Exercise description: Output only the stretch of the listing that starts at the line containing "Open the Arquivo menu" and ends at the line containing "Task: Click the After column header", reproduced exactly with both ends.

Record set:
/---

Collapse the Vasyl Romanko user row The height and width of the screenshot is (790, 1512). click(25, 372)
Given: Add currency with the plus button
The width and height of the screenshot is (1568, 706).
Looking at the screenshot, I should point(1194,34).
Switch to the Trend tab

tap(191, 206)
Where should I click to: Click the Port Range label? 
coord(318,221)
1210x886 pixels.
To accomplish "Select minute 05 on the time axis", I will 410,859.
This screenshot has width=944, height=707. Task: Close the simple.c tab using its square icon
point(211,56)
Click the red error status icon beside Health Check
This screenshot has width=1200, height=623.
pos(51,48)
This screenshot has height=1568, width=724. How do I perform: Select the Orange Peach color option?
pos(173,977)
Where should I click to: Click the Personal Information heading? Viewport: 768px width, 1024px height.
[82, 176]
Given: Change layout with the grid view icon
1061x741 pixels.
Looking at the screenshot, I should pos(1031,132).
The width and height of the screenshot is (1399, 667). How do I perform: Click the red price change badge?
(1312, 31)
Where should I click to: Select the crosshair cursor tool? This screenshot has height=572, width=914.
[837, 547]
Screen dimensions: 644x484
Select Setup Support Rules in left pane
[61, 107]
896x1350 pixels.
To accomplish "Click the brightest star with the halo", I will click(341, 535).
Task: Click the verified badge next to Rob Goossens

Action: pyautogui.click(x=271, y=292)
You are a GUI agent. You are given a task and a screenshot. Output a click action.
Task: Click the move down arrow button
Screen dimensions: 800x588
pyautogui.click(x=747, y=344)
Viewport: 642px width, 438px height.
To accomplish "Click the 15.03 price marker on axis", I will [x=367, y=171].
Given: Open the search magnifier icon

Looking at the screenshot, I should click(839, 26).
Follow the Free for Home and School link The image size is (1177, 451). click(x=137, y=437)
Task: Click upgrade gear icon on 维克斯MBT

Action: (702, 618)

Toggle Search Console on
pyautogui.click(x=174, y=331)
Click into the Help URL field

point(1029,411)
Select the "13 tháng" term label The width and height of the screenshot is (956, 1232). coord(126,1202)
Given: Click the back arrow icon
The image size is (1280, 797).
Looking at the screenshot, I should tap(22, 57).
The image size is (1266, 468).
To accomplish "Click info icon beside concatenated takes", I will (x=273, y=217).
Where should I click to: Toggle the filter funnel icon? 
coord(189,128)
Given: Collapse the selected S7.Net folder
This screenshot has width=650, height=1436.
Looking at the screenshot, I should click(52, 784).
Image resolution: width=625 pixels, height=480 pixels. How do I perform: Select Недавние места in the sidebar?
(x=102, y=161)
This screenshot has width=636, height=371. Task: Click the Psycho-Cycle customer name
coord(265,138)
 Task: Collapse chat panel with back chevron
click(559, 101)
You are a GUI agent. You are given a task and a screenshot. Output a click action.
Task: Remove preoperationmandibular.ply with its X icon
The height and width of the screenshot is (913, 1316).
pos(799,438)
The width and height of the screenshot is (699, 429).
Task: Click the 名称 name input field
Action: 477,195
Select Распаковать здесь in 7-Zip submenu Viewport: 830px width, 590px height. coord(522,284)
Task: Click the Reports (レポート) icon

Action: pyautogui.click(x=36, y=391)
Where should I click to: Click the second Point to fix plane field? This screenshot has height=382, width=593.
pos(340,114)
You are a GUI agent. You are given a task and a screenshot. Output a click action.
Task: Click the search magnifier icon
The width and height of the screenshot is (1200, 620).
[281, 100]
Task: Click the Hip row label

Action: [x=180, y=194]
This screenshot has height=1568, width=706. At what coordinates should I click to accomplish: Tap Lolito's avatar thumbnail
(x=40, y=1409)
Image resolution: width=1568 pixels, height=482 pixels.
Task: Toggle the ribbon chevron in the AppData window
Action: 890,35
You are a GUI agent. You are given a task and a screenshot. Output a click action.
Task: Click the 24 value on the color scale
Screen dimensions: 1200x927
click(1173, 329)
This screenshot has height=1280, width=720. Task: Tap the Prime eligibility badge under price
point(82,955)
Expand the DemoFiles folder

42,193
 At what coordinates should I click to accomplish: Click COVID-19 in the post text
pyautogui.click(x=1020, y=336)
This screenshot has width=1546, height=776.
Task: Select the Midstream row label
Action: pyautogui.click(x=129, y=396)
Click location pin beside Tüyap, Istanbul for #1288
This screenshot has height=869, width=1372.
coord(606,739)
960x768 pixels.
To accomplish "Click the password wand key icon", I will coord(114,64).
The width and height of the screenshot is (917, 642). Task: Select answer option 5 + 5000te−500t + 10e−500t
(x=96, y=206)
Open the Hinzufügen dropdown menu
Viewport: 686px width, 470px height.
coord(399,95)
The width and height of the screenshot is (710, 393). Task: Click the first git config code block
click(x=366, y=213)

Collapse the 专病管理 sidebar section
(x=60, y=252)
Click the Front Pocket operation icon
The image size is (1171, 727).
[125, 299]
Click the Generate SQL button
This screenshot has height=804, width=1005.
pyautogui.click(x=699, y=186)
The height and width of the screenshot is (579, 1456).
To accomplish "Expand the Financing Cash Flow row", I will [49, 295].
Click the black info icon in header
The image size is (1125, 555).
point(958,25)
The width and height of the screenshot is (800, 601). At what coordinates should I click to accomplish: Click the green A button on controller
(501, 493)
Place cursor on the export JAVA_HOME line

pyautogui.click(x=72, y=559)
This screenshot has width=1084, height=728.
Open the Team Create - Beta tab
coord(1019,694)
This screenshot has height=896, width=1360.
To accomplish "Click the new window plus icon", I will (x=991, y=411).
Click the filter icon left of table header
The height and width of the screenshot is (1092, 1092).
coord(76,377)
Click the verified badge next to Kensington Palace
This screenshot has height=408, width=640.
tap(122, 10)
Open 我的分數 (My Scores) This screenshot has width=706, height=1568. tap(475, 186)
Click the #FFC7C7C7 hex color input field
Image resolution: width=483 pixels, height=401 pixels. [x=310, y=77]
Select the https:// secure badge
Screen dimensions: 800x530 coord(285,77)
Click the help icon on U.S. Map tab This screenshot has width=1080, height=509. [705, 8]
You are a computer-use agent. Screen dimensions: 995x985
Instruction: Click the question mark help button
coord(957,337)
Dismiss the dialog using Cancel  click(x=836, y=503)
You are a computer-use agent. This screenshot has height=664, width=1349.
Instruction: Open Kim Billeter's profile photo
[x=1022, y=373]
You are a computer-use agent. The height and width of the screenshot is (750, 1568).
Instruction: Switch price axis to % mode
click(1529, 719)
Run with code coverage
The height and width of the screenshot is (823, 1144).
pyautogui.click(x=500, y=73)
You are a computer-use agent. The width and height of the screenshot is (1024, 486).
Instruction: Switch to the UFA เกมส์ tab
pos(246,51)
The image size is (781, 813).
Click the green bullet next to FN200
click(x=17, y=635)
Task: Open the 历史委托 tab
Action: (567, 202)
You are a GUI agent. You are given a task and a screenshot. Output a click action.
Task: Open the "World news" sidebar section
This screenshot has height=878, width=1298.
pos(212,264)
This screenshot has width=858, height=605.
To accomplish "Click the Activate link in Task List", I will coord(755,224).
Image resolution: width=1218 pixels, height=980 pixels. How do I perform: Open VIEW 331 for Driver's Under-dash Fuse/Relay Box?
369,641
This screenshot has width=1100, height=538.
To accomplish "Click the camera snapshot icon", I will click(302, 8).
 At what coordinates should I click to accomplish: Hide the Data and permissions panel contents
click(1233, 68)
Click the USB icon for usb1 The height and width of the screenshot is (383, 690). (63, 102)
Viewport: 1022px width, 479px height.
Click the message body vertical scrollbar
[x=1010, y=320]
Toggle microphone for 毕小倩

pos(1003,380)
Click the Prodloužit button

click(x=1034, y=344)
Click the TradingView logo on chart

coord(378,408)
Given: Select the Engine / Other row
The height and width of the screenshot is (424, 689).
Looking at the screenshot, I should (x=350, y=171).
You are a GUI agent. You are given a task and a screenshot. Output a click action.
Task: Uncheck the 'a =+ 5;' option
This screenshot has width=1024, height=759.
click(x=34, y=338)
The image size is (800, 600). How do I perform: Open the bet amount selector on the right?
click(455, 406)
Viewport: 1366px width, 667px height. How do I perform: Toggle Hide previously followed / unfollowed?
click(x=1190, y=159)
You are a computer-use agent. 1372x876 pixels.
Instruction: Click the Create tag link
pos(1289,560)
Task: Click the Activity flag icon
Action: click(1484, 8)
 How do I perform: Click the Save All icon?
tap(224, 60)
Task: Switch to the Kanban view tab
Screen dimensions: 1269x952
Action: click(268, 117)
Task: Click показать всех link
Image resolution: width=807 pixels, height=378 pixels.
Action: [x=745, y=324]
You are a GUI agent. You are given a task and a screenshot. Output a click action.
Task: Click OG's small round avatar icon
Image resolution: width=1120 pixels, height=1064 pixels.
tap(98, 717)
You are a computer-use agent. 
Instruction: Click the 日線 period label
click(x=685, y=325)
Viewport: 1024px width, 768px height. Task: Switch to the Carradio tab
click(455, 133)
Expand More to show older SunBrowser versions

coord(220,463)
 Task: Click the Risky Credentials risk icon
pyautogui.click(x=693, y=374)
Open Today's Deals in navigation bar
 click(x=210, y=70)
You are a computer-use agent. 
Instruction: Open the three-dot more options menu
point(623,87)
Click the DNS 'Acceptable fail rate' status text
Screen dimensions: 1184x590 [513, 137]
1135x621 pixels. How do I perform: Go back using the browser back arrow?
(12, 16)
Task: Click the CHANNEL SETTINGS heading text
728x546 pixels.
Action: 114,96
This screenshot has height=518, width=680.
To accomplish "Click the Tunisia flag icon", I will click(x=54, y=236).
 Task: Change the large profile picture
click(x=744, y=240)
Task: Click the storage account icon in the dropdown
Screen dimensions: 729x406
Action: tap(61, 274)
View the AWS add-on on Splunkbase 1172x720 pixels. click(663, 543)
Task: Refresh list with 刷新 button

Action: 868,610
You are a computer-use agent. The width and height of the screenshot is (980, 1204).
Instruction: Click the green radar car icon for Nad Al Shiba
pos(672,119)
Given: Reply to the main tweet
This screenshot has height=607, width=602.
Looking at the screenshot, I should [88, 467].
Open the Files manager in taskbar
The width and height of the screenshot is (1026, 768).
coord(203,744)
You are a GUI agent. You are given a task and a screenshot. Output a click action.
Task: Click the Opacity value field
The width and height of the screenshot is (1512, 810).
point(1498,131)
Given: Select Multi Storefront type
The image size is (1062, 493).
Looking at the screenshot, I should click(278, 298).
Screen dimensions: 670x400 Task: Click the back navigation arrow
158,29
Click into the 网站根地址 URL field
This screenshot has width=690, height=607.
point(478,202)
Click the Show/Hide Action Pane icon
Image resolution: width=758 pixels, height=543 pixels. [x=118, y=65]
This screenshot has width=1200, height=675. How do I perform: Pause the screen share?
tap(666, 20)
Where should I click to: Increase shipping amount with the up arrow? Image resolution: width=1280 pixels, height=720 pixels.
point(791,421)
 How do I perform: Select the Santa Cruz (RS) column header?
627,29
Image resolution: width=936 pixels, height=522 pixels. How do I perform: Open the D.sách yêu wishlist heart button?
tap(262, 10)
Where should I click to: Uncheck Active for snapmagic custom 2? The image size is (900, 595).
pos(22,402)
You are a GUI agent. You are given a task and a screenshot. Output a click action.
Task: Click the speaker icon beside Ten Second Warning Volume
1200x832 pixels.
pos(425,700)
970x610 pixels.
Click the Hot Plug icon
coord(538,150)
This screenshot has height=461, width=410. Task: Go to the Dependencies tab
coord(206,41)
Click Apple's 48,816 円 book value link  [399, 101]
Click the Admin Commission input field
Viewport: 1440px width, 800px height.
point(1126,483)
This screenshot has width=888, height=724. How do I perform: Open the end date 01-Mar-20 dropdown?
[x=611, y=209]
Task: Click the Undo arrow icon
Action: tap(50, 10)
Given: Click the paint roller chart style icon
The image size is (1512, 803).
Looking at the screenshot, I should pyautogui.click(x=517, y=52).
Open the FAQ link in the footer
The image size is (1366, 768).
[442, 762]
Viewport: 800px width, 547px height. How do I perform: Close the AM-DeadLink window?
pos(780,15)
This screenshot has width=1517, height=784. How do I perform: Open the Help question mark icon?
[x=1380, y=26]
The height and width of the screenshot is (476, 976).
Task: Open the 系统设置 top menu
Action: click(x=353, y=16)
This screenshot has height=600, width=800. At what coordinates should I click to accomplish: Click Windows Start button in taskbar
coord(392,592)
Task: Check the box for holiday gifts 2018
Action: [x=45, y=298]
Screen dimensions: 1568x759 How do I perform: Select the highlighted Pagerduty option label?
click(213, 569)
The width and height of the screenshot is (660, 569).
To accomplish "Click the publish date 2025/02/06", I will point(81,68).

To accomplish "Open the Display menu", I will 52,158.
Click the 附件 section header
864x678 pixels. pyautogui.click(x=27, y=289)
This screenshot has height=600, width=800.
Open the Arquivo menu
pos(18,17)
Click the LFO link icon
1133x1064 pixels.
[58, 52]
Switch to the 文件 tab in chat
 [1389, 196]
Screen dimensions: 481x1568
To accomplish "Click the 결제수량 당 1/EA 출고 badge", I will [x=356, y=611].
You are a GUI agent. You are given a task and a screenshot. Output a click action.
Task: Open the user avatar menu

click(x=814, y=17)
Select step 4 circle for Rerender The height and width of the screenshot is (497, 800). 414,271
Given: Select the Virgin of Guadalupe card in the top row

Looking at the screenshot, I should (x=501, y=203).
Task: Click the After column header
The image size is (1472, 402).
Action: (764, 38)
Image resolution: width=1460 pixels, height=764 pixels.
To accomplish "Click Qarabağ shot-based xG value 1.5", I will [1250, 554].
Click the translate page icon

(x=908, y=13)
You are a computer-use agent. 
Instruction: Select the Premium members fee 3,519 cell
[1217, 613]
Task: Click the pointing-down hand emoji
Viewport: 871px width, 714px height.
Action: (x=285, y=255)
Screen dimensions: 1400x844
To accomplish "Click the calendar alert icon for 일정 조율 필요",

\---

Exercise output:
Open the Arquivo menu
pos(18,17)
Click the LFO link icon
1133x1064 pixels.
[58, 52]
Switch to the 文件 tab in chat
 [1389, 196]
Screen dimensions: 481x1568
To accomplish "Click the 결제수량 당 1/EA 출고 badge", I will [x=356, y=611].
You are a GUI agent. You are given a task and a screenshot. Output a click action.
Task: Open the user avatar menu

click(x=814, y=17)
Select step 4 circle for Rerender The height and width of the screenshot is (497, 800). 414,271
Given: Select the Virgin of Guadalupe card in the top row

Looking at the screenshot, I should (x=501, y=203).
Task: Click the After column header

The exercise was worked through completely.